Allo stesso modo, il continuo viaggiare controvento della nostra provincia, tra i territori più industrializzati d’Europa e alle prese con una crisi demografica che sta cercando di affrontare costruendosi da sola le soluzioni, non può metterci al riparo da riflessioni più ampie. La domanda di fondo è: quanto durerà ancora la benzina dell’intraprendere nel nostro Paese e in Europa? Ripetere che manca una politica industriale sembra un disco rotto e tuttavia è drammaticamente vero. Non può essere considerata tale una politica delle agevolazioni, che possono mettere una toppa, dare un aiuto qui e uno là, ma non intervengono in modo strutturale sul sistema manifatturiero. Servono strategie di ampio respiro, serve investire per non perdere e anzi reinventare un patrimonio che è fonte di conoscenza tecnologica e valore aggiunto insostituibili.

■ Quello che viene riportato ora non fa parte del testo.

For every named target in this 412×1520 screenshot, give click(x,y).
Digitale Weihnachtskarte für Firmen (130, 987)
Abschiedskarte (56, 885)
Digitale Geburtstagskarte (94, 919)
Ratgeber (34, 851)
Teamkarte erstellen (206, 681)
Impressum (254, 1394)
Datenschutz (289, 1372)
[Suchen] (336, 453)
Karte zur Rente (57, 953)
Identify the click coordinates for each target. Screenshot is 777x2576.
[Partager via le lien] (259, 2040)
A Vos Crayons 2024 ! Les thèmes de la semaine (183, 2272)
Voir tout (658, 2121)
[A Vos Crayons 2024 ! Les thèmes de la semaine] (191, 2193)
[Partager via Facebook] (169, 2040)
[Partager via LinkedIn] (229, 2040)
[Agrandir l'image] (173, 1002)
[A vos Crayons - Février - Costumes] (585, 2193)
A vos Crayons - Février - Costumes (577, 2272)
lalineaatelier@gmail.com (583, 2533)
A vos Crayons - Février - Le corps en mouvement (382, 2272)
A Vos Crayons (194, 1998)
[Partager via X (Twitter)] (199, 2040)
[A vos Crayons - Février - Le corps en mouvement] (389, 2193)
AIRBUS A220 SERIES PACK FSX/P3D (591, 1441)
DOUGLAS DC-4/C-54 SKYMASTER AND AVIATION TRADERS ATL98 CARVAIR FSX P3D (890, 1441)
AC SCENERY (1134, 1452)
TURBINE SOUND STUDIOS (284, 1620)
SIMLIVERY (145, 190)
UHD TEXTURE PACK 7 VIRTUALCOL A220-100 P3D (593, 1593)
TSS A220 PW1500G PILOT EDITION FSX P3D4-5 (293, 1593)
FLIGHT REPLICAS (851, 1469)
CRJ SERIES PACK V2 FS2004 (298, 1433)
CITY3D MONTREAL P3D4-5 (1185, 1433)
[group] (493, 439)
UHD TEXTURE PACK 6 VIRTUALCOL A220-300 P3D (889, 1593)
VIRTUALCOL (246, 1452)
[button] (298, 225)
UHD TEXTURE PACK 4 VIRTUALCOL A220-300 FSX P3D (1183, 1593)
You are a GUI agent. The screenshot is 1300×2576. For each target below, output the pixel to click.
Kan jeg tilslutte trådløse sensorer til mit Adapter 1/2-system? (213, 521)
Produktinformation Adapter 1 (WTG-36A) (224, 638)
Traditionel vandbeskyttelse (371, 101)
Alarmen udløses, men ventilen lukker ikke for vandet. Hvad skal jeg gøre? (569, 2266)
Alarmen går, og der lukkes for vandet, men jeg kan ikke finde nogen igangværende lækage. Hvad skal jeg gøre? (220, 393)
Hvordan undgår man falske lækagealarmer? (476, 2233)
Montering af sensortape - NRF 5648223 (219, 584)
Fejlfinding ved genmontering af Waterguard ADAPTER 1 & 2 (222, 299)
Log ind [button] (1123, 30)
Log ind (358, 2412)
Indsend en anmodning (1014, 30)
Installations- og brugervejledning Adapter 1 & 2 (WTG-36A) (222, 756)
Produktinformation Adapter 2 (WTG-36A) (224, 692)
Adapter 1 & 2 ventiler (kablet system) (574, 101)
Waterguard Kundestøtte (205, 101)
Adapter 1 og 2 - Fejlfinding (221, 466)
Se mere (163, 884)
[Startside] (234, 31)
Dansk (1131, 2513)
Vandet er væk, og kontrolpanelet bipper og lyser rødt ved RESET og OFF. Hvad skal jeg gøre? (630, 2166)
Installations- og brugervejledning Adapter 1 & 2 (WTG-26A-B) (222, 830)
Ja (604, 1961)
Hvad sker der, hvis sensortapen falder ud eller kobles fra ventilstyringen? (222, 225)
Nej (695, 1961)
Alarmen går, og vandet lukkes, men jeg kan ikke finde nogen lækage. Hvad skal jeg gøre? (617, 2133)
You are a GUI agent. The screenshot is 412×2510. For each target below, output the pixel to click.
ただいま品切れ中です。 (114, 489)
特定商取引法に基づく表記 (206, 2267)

Al di là delle differenze territoriali, tuttavia, ci sono considerazioni del manifesto che possono offrire spunti di riflessione interessanti, quando si parla ad esempio della necessità di governare congiuntamente le vocazioni all’industria e al turismo e quando si mette in guardia dal rifugiarsi nella rendita rispetto al rischio di investire nel manifatturiero

Da Torino a Taranto, appelli e dibattiti contro il rischio di un declino industriale del Paese non mancano. Uno di questi è arrivato nei mesi scorsi, era settembre, dalla Toscana dove tre economisti – Marco Buti, Stefano Casini Benvenuti e Alessandro Petretto – hanno presentato un manifesto per la reindustrializzazione della regione. L’Italia dei Comuni mostra note ricorrenti e al tempo stesso sfumature accentuate da un’area all’altra. La Toscana, per dire, dipende dalle esportazioni negli Stati Uniti più della Lombardia e ha storicamente un’incidenza significativa del comparto moda. Al di là delle differenze territoriali, tuttavia, ci sono considerazioni del manifesto che possono offrire spunti di riflessione interessanti, quando si parla ad esempio della necessità di governare congiuntamente le vocazioni all’industria e al turismo e quando si mette in guardia dal rifugiarsi nella rendita rispetto al rischio di investire nel manifatturiero.

Serve, per l’appunto, una politica industriale, che sappia alleggerire zavorre che ci arrivano dal passato, come il prezzo dell’energia troppo alto, e al tempo stesso guardare lontano, tanto più che la tecnologia sta correndo, come ha ricordato giusto ieri l’ex presidente della Bce ed ex premier Mario Draghi: «Con la rivoluzione dell’Intelligenza artificiale lo scorso anno gli Stati Uniti hanno prodotto 40 grandi modelli fondamentali, la Cina 15 e l’Unione europea soltanto tre».